==== Provided records ====

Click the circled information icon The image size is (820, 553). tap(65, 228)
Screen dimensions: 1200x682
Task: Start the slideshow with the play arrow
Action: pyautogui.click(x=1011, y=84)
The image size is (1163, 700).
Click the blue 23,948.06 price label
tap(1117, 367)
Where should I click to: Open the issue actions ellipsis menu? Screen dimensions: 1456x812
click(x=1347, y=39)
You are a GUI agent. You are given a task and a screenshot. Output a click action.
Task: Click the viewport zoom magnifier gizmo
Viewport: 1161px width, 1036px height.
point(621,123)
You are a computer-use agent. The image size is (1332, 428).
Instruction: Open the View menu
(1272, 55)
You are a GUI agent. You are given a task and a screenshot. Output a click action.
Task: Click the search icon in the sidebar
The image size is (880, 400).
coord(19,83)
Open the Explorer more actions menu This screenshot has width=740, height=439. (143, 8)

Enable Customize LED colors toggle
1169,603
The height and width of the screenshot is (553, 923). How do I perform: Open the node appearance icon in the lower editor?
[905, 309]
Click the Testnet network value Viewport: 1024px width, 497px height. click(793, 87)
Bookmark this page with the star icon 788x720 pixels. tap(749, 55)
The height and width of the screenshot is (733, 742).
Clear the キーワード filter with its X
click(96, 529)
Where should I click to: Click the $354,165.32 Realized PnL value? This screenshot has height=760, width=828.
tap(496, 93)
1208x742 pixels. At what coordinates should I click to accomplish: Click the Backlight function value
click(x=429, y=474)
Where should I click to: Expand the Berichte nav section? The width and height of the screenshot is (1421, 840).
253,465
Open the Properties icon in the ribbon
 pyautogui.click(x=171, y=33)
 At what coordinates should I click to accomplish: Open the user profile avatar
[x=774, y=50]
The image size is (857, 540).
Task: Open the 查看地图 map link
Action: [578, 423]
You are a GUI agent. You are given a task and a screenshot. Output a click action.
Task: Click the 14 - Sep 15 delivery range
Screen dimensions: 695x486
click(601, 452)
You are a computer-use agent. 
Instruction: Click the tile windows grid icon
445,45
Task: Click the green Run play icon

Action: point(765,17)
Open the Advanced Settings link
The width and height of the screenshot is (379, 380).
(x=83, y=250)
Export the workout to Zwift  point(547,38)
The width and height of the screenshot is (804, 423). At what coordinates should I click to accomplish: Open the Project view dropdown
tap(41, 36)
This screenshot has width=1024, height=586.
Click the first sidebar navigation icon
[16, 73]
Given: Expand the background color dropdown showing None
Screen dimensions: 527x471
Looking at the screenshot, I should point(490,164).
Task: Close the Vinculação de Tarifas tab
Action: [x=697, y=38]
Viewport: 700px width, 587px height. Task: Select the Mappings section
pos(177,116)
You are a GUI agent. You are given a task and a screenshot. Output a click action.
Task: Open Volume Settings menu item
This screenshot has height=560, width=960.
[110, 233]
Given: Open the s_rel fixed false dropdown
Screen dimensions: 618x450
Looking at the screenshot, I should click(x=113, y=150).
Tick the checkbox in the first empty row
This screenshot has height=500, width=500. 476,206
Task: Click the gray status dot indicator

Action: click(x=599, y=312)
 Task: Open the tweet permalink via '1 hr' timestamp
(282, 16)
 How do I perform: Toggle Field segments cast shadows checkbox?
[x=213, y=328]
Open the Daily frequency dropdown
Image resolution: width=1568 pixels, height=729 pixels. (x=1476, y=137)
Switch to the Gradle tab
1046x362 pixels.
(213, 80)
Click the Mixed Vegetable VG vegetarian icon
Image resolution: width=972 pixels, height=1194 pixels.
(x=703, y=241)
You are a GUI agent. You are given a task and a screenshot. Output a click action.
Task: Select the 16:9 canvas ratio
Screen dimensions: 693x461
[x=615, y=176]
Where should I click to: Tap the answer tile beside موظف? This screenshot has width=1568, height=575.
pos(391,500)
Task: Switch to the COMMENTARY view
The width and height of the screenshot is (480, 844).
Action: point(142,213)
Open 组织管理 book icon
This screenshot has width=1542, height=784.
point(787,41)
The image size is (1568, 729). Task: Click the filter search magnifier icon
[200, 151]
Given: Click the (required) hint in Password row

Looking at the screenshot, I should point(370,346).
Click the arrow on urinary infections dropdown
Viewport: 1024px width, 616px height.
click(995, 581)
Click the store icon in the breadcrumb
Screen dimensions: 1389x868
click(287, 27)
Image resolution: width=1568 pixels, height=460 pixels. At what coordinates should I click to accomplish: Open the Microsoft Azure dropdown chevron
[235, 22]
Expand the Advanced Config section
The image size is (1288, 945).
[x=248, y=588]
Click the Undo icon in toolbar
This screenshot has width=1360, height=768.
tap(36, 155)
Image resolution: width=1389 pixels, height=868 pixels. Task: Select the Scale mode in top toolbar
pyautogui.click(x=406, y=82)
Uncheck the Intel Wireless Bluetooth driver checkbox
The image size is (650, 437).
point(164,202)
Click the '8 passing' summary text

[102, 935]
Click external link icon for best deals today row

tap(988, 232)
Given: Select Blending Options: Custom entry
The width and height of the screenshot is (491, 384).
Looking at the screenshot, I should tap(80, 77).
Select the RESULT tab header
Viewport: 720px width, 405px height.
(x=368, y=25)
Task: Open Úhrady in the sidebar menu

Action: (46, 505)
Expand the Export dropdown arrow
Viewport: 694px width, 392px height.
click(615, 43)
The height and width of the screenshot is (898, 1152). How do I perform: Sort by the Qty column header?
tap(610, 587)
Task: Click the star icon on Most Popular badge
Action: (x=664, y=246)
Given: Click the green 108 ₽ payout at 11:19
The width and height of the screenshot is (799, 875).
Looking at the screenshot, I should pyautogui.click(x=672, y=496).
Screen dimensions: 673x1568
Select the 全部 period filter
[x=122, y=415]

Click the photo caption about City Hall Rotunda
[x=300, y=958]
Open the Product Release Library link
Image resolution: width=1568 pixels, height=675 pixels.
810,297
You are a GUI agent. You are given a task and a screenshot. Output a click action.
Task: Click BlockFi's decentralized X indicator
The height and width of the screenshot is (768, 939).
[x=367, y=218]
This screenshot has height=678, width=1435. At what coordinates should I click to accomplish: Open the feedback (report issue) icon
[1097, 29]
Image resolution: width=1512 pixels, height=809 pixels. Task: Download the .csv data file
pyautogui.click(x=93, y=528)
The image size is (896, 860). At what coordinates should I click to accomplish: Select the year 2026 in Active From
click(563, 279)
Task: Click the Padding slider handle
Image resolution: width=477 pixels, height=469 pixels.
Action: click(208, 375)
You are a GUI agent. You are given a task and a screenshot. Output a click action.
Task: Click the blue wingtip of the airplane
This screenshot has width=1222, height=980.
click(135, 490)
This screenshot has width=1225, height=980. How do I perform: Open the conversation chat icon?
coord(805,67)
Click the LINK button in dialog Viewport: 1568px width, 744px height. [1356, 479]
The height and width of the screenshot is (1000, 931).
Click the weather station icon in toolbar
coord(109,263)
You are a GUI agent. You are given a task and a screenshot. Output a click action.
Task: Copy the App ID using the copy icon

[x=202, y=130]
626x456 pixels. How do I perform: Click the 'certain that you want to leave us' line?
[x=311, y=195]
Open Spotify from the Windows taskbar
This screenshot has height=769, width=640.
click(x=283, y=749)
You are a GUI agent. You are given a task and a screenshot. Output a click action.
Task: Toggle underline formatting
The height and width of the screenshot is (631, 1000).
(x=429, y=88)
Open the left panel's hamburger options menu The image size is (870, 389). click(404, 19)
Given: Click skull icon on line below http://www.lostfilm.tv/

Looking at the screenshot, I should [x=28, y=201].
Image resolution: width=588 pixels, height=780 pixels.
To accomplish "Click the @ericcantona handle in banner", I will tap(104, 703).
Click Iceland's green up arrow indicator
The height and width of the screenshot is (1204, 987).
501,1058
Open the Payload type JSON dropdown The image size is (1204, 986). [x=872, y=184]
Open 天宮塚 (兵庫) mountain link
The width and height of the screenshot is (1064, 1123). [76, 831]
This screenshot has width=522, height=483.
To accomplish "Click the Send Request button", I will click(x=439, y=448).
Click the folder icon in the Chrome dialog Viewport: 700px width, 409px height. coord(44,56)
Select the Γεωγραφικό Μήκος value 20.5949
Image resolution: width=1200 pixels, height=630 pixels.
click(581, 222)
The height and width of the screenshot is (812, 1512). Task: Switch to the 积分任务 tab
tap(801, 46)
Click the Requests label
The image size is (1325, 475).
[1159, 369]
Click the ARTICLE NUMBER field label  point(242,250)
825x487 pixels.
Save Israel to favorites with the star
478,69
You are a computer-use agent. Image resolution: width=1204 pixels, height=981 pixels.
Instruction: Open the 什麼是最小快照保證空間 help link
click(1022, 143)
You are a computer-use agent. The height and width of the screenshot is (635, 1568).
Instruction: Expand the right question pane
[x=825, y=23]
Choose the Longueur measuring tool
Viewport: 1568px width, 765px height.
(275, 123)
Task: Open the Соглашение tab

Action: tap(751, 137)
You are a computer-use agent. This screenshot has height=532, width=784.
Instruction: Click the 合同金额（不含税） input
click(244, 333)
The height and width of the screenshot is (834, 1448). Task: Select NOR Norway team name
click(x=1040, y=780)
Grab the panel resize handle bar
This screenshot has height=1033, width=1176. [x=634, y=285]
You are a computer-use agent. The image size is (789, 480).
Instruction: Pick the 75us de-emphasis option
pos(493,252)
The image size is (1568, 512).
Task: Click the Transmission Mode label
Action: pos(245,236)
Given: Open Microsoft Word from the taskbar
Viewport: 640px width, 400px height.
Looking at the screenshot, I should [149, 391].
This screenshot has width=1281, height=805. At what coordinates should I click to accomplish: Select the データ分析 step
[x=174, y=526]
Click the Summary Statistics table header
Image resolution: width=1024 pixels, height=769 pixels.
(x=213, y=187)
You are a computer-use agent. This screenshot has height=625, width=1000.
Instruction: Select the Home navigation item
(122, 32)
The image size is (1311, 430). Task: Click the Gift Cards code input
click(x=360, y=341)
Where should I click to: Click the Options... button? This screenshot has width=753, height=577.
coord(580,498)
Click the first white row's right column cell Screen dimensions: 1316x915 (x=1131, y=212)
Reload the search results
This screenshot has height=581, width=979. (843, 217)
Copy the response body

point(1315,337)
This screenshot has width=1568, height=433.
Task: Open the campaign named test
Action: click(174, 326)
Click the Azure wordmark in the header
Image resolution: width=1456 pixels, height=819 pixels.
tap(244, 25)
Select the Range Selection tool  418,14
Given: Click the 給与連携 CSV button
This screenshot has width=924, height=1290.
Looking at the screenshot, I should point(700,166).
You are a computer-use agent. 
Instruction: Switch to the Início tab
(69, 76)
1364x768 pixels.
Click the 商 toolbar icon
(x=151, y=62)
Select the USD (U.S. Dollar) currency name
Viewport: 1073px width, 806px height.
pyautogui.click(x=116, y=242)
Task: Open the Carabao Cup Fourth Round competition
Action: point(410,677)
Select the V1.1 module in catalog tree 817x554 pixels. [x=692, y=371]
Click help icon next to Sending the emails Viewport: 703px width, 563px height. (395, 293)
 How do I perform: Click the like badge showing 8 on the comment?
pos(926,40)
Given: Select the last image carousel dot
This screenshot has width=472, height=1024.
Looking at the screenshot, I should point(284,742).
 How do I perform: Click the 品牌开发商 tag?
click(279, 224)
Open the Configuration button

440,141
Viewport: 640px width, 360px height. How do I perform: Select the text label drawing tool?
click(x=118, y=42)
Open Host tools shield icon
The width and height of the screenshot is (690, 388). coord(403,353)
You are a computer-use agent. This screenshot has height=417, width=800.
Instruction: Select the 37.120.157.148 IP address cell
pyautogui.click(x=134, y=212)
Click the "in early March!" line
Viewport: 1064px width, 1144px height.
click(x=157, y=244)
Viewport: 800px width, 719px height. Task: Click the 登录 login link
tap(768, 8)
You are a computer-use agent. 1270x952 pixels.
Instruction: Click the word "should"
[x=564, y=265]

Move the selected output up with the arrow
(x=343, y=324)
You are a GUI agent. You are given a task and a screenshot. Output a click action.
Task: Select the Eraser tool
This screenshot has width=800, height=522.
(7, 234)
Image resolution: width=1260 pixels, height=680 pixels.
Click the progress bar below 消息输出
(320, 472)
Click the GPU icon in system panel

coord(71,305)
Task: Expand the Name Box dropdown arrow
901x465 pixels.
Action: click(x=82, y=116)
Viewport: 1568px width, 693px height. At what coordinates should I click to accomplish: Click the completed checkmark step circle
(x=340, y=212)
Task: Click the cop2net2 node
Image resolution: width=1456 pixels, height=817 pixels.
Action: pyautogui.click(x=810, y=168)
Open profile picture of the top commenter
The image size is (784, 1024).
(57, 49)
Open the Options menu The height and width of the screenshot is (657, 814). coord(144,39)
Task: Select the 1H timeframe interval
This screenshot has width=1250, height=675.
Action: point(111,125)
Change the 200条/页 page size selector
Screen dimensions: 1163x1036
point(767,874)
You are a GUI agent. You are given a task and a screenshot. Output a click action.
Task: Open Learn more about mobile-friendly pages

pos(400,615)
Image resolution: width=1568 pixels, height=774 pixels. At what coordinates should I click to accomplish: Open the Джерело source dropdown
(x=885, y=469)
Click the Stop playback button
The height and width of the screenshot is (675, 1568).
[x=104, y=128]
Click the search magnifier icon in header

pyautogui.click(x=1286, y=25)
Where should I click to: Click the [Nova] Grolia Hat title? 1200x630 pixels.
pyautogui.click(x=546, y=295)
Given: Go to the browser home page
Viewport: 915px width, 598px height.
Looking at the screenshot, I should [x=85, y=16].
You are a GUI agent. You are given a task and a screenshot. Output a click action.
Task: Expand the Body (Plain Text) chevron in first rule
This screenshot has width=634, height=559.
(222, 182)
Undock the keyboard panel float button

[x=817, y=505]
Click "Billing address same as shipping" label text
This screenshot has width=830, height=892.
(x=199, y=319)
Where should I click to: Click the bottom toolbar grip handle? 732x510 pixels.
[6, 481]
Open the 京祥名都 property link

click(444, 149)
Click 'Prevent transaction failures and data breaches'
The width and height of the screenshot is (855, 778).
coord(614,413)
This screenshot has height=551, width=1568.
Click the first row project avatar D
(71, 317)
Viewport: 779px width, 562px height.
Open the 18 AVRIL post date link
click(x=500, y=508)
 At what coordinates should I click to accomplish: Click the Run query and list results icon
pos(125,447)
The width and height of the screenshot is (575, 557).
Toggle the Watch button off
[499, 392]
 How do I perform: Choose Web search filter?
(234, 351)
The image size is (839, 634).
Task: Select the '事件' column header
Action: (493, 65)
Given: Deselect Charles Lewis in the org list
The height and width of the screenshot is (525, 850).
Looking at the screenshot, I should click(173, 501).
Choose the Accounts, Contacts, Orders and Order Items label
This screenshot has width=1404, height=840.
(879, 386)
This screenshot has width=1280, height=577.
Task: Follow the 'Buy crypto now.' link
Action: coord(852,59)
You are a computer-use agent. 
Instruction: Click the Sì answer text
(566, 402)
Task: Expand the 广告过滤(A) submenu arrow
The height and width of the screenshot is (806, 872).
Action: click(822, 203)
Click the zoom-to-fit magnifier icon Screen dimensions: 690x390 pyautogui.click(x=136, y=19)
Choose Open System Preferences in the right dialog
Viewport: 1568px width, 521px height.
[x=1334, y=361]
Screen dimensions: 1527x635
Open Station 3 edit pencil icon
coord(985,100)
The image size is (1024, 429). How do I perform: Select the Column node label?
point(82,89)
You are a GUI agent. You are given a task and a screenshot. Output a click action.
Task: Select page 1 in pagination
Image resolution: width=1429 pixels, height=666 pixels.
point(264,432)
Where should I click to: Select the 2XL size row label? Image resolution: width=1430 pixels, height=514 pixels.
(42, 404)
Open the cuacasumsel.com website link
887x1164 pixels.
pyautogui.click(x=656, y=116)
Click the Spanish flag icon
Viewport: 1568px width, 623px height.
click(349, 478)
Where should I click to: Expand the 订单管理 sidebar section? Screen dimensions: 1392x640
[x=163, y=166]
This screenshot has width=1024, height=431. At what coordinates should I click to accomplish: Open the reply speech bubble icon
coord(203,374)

====

■ Aim of the exercise: The line above containing "Open the Daily frequency dropdown", the line containing "Task: Select the 16:9 canvas ratio", and every line between them are to be transcribed exactly; no other line is wanted.

■ Exercise solution:
Open the Daily frequency dropdown
Image resolution: width=1568 pixels, height=729 pixels. (x=1476, y=137)
Switch to the Gradle tab
1046x362 pixels.
(213, 80)
Click the Mixed Vegetable VG vegetarian icon
Image resolution: width=972 pixels, height=1194 pixels.
(x=703, y=241)
You are a GUI agent. You are given a task and a screenshot. Output a click action.
Task: Select the 16:9 canvas ratio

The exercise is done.